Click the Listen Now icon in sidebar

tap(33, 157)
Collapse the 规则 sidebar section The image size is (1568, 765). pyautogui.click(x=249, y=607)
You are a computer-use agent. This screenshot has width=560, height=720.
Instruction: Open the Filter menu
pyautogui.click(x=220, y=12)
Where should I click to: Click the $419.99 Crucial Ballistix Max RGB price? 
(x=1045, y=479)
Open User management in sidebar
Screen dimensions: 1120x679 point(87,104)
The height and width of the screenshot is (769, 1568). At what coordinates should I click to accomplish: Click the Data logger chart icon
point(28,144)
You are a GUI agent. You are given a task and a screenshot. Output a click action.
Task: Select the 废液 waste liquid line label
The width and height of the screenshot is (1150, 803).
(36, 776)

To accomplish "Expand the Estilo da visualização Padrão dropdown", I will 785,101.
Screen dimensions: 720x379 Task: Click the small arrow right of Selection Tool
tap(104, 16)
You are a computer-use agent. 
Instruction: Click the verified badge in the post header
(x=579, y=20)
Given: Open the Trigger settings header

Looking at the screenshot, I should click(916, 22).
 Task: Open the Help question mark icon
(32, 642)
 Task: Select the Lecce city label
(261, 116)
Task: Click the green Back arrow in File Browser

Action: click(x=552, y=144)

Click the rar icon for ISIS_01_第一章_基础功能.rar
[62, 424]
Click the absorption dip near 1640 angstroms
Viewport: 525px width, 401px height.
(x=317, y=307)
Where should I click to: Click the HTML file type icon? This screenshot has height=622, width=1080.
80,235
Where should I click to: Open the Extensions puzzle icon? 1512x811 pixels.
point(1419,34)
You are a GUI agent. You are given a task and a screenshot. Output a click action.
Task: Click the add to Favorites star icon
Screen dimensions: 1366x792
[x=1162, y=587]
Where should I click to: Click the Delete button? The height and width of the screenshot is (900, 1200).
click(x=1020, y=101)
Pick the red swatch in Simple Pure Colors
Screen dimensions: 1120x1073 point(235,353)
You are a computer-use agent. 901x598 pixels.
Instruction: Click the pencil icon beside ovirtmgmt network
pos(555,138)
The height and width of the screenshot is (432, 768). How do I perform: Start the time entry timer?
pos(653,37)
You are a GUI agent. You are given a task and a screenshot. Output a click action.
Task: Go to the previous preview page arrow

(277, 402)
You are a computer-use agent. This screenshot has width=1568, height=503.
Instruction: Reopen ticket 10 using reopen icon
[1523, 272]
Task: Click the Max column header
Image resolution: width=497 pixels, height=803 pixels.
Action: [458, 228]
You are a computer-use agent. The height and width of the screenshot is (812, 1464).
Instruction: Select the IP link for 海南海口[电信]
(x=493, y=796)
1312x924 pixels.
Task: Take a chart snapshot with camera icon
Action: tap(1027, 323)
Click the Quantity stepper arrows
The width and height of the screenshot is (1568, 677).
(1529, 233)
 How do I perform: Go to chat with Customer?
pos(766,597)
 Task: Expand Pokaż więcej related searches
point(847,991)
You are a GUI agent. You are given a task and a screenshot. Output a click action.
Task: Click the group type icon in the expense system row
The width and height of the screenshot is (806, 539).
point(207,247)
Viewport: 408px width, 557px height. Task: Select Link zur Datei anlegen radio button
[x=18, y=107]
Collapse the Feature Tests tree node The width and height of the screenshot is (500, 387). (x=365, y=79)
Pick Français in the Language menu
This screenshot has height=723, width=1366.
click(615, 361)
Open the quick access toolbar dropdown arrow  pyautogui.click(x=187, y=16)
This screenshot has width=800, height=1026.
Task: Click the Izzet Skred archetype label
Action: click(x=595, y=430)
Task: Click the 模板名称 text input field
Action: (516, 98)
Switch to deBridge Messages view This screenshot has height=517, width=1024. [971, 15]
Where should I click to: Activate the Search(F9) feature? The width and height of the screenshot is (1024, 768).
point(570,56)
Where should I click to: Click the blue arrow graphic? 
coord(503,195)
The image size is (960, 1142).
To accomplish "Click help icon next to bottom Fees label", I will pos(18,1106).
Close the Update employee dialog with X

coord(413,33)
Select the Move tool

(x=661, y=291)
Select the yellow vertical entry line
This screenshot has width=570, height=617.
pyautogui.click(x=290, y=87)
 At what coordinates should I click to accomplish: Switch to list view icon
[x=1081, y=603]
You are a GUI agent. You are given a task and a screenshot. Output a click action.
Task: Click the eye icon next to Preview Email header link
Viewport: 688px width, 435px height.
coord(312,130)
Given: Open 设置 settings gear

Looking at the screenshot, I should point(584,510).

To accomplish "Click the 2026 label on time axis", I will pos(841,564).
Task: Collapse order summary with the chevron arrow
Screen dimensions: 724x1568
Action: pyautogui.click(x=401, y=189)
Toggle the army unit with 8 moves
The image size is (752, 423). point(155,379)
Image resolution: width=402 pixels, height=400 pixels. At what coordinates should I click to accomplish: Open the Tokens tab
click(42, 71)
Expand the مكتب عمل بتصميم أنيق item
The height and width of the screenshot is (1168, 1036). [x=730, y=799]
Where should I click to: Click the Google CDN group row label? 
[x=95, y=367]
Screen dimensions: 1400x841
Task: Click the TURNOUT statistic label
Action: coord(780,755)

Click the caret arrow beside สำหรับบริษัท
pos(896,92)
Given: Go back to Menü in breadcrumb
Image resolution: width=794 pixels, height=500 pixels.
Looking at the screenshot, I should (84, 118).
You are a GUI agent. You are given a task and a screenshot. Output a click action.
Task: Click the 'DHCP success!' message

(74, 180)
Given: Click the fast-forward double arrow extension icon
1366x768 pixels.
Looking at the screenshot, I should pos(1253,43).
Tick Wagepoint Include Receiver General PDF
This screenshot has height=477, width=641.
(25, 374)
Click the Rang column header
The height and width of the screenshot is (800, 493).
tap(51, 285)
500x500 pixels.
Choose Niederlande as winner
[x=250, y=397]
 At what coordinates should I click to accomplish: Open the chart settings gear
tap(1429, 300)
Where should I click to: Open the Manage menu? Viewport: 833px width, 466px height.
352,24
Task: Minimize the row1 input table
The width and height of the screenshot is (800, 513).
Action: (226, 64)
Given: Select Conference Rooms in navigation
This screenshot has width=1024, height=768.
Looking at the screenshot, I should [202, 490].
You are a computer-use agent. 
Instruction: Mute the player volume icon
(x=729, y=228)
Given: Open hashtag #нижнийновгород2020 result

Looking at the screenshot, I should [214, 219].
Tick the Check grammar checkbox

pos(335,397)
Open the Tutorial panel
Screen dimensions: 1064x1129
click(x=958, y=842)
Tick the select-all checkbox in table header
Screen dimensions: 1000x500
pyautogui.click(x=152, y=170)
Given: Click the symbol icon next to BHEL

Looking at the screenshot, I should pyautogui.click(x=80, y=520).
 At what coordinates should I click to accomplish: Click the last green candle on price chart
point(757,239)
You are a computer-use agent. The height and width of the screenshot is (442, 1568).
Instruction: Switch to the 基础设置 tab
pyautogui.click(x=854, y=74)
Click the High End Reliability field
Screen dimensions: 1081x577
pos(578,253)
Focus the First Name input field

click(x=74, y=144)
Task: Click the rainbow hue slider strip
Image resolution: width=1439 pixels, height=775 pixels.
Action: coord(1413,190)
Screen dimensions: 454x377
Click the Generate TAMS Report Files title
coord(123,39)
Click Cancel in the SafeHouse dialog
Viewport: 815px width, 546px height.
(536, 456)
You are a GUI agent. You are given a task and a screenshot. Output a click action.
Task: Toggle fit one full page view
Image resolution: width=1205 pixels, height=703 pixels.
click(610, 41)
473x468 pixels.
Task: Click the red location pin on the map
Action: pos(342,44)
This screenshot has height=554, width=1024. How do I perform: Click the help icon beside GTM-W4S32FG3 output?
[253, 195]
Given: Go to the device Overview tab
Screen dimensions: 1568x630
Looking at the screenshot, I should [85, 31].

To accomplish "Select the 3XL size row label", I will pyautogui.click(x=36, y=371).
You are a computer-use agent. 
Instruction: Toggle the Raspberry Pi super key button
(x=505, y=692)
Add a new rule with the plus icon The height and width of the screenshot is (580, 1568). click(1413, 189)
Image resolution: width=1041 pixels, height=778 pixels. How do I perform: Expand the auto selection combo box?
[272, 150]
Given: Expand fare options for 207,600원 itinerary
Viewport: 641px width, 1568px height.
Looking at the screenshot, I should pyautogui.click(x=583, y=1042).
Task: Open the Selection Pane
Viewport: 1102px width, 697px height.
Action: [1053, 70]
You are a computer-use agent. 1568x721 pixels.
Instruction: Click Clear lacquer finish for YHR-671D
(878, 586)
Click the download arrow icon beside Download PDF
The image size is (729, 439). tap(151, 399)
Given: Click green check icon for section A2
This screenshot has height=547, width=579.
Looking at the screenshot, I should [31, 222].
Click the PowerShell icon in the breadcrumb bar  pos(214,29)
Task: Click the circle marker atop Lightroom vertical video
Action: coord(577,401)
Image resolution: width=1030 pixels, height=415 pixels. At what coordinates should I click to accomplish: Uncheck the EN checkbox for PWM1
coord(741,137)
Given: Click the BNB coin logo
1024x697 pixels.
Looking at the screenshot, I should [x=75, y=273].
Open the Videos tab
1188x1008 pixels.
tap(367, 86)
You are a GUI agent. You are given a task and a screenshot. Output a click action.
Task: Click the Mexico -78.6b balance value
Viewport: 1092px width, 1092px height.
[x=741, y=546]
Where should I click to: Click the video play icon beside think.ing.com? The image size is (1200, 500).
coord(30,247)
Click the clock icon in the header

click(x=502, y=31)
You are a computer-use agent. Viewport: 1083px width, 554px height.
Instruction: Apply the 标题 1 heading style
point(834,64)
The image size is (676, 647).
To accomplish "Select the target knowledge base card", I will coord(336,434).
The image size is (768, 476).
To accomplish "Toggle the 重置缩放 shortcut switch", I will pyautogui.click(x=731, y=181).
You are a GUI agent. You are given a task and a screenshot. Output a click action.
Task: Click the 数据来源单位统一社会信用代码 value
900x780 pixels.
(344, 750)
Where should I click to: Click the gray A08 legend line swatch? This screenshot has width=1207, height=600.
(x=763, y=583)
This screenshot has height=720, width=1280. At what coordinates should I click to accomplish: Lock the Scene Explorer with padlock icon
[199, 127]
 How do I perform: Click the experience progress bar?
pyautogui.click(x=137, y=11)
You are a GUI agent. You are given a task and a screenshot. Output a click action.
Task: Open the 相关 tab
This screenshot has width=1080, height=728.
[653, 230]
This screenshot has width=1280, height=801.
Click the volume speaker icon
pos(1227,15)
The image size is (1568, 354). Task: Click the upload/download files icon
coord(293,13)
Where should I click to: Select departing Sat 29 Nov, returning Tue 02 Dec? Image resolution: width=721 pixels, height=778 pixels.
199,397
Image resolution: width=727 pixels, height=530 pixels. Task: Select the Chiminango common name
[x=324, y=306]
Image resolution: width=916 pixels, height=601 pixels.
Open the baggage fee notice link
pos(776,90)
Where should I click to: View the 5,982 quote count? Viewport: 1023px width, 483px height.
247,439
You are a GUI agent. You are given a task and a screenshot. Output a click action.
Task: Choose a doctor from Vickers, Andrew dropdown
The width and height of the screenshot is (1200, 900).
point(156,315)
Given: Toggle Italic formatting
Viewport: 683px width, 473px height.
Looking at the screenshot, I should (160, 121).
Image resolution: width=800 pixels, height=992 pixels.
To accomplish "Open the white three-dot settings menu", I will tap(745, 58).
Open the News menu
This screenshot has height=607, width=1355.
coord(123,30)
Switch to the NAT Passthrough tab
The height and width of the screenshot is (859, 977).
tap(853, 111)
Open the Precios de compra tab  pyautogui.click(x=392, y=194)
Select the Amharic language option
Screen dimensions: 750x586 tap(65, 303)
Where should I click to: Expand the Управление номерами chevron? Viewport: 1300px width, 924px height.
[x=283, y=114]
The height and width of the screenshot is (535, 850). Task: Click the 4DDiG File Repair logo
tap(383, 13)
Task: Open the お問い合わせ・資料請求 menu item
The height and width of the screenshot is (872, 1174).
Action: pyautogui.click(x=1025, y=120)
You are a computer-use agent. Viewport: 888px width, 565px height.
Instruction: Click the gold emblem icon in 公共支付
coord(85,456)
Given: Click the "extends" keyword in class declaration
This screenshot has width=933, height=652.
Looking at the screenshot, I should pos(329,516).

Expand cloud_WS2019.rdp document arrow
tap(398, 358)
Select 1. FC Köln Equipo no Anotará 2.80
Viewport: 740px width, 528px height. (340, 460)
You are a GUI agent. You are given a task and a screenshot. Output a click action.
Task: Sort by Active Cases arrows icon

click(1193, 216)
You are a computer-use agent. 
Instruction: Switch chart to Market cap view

### WORK TO BE COMPLETED
Every line from the one that has "Open the Precios" down to the last line above must be written out exactly, with both ends included and nothing else.

### RESULT
Open the Precios de compra tab  pyautogui.click(x=392, y=194)
Select the Amharic language option
Screen dimensions: 750x586 tap(65, 303)
Where should I click to: Expand the Управление номерами chevron? Viewport: 1300px width, 924px height.
[x=283, y=114]
The height and width of the screenshot is (535, 850). Task: Click the 4DDiG File Repair logo
tap(383, 13)
Task: Open the お問い合わせ・資料請求 menu item
The height and width of the screenshot is (872, 1174).
Action: pyautogui.click(x=1025, y=120)
You are a computer-use agent. Viewport: 888px width, 565px height.
Instruction: Click the gold emblem icon in 公共支付
coord(85,456)
Given: Click the "extends" keyword in class declaration
This screenshot has width=933, height=652.
Looking at the screenshot, I should pos(329,516).

Expand cloud_WS2019.rdp document arrow
tap(398, 358)
Select 1. FC Köln Equipo no Anotará 2.80
Viewport: 740px width, 528px height. (340, 460)
You are a GUI agent. You are given a task and a screenshot. Output a click action.
Task: Sort by Active Cases arrows icon

click(1193, 216)
You are a computer-use agent. 
Instruction: Switch chart to Market cap view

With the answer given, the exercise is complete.